The Recover option only affects variables that are defined on domains.
4
The Use derivatives check box is selected by default, when available. Clear it if you do not want to use space derivatives for a smoother plot, but doing so usually improves the plot quality.
Polynomial-Preserving Derivative Recovery
Plotting and evaluating stresses or fluxes boils down to evaluating space derivatives of the dependent variables. By default, computing a derivative like ux or uxx (first and second derivatives of u with respect to x) is done by evaluating the derivative of the shape functions used in the finite element approximation. These values have poorer accuracy than the solution u itself. For example, uxx is identically 0 if u is defined using linear elements. COMSOL Multiphysics evaluates the derivatives (and u itself) using a polynomial-preserving recovery technique by Z. Zhang (see Ref. 1). The recovery is only applied on variables that are discretized using Lagrange shape functions.

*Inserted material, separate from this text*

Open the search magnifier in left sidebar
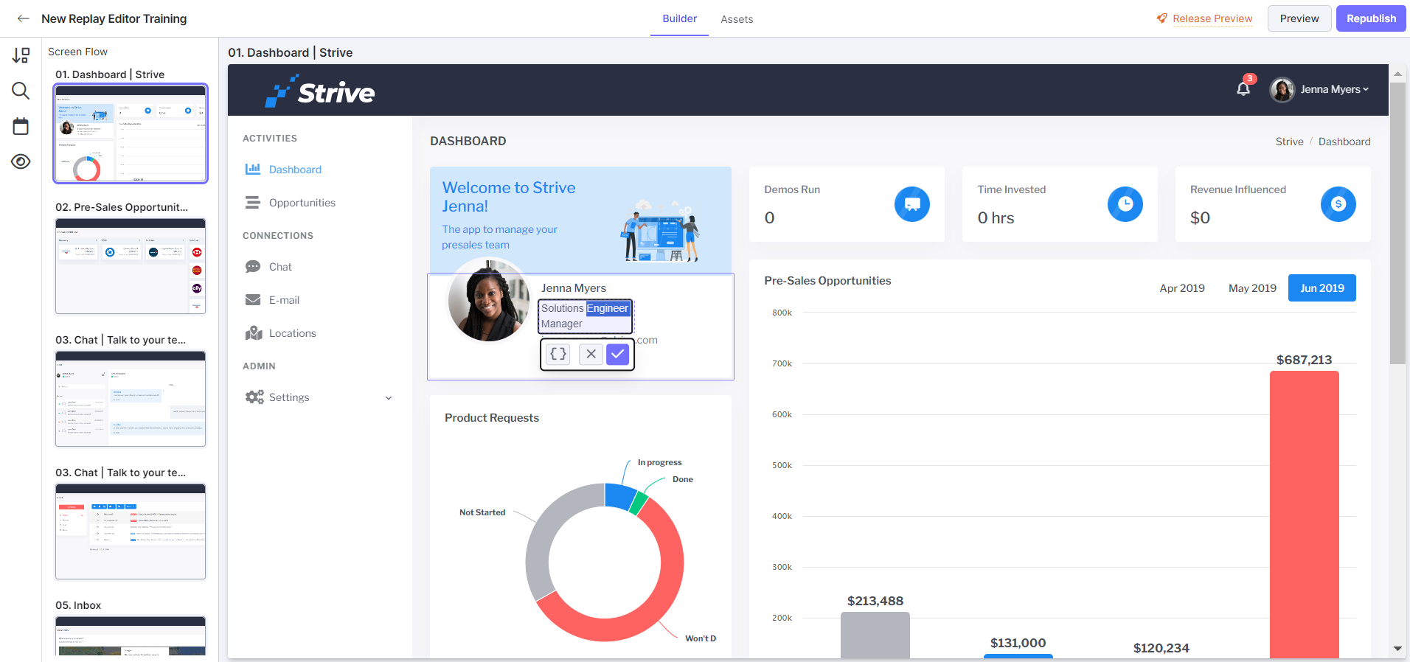This screenshot has width=1410, height=662. (21, 91)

The polynomial-preserving recovery is a variant of the superconvergent patch recovery by Zienkiewicz and Zhu that forms a higher-order approximation of the solution on a patch of mesh elements around each mesh vertex. For regular meshes, the convergence rate of the recovered gradient is O(hp+1) — the same as for the solution itself. Near boundaries, the accuracy is not as good, and it might even be worse than without recovery. Results evaluation is about 2–5 times slower when using polynomial-preserving derivative recovery.
By default, the accurate derivative recovery smooths the derivatives within each group of domains with equal settings. Thus, there is no smoothing across material discontinuities. You find the setting for accurate derivative recovery in the plot node’s Settings windows’ Quality section. Due to performance reasons, the default value for Recover list is Off (that is, no accurate derivative recovery). Select Within domains to smooth the derivatives within each domain group (that is, groups of domains with equal settings). Select Everywhere to smooth the derivatives across the entire geometry.
Reference
1. A. Naga and Z. Zhang, “The Polynomial-Preserving Recovery for Higher Order Finite Element Methods in 2D and 3D”, Discrete and Continuous Dynamical Systems — Series B, vol. 5, pp. 769–798, 2005.